Excerpt provided ::
┄┄┄┄┄┄

The Cruelty of Theatre

Sheridan Singleton, Ashley Fox, David Fink, Isaac Samuelson, Christopher Donaldson Cardenas, Charlotte Long, and James Snyder in Ulysses

Sheridan Singleton, Ashley Fox, David Fink, Isaac Samuelson, Christopher Donaldson Cardenas, Charlotte Long, and James Snyder in Ulysses

In a culture where the arts are seen as a decoration that we put in the spare corners of life, going to the theatre is a great conversation piece. Attending a play requires precious time, money, effort, and attention. This frames the experience as a transactional one: for the $100 of this ticket, you will receive $23 of laughs, $14 of tears, $18 of cool things to look at, $23 of self righteousness, $10 of feeling smart, and $12 of sitting down.

┄┄┄┄┄┄

Entries supplied ::
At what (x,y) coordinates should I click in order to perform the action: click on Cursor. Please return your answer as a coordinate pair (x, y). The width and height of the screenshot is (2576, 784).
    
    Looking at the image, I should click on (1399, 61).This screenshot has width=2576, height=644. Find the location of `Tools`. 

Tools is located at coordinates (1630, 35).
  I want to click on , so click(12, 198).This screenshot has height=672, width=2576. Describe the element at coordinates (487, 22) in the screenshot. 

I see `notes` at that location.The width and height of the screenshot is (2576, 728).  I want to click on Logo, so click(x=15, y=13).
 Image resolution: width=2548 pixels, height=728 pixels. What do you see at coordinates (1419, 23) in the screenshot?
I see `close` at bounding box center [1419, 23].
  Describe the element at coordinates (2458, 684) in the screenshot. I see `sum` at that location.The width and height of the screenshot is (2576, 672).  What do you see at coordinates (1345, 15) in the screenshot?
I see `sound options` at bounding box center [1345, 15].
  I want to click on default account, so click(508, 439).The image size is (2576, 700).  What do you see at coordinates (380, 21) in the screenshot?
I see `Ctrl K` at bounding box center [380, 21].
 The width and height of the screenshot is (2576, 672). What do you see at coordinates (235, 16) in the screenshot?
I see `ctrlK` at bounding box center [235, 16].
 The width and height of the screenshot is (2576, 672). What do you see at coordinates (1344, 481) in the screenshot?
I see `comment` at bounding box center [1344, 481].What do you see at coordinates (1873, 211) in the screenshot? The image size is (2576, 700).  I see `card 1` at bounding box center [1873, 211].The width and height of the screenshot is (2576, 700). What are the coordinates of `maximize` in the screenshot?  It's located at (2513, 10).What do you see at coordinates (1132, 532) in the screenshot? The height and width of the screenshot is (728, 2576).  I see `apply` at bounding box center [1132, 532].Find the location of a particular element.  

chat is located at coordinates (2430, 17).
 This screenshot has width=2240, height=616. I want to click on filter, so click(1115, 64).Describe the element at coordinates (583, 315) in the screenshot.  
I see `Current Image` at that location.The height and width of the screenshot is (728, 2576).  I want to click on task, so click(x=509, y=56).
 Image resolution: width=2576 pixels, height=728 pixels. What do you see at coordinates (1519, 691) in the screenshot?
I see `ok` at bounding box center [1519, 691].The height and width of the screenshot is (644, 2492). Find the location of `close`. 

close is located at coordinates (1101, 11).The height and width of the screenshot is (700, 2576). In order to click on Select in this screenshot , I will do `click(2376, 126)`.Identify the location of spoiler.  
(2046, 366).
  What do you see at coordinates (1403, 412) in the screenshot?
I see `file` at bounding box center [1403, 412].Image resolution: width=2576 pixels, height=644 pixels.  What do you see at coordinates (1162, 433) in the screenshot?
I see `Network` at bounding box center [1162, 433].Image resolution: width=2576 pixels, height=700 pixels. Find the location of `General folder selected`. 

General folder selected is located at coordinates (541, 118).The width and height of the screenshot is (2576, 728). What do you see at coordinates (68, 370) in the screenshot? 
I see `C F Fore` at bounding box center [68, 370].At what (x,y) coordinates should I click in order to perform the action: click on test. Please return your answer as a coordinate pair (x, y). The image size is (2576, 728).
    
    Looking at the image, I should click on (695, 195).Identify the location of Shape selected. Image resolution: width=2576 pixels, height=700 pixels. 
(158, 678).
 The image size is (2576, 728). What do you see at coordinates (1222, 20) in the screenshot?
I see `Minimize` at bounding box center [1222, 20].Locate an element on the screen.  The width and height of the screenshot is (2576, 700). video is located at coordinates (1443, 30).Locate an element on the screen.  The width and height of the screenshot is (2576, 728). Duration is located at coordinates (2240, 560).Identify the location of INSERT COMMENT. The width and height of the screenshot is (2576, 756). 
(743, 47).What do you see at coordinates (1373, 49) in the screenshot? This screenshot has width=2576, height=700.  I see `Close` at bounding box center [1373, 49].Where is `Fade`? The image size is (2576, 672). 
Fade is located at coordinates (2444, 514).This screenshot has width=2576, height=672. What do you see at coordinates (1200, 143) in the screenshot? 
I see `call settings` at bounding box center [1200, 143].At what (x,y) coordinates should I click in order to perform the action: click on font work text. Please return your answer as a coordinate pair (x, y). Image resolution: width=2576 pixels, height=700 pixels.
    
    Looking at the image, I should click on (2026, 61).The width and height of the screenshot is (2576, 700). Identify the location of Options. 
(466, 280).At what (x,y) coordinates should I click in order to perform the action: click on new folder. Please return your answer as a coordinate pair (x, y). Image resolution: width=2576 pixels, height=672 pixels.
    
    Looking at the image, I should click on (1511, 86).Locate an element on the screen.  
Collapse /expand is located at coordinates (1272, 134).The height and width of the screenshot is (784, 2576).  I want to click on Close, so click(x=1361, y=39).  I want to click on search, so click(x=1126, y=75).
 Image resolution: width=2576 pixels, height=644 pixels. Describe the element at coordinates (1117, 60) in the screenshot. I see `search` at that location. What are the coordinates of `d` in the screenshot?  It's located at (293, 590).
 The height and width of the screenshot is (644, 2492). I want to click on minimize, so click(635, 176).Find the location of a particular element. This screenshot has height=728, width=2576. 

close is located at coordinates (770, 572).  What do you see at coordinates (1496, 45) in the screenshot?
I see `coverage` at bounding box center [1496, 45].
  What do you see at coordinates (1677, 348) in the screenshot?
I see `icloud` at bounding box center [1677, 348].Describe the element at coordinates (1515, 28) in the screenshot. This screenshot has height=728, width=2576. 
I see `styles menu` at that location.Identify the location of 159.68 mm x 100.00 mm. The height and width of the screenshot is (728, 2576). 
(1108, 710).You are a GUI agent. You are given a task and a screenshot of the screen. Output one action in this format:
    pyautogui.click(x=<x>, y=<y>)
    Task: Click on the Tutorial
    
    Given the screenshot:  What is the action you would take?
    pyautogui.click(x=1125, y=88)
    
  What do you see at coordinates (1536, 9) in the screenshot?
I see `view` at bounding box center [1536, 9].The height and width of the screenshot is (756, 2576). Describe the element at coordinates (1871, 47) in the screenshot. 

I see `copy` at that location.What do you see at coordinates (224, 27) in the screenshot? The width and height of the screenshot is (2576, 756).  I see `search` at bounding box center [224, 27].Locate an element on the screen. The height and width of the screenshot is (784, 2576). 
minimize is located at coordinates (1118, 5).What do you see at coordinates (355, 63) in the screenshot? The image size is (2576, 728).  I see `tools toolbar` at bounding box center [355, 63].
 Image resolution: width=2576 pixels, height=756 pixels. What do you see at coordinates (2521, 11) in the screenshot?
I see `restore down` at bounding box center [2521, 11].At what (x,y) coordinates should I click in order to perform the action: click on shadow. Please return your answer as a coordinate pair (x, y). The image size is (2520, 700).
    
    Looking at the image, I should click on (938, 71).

┄┄┄┄┄┄

Pull out, word for word, the part of the theatre essay starting with "The Cruelty of" and going on through "of sitting down.".

The Cruelty of Theatre

Sheridan Singleton, Ashley Fox, David Fink, Isaac Samuelson, Christopher Donaldson Cardenas, Charlotte Long, and James Snyder in Ulysses

Sheridan Singleton, Ashley Fox, David Fink, Isaac Samuelson, Christopher Donaldson Cardenas, Charlotte Long, and James Snyder in Ulysses

In a culture where the arts are seen as a decoration that we put in the spare corners of life, going to the theatre is a great conversation piece. Attending a play requires precious time, money, effort, and attention. This frames the experience as a transactional one: for the $100 of this ticket, you will receive $23 of laughs, $14 of tears, $18 of cool things to look at, $23 of self righteousness, $10 of feeling smart, and $12 of sitting down.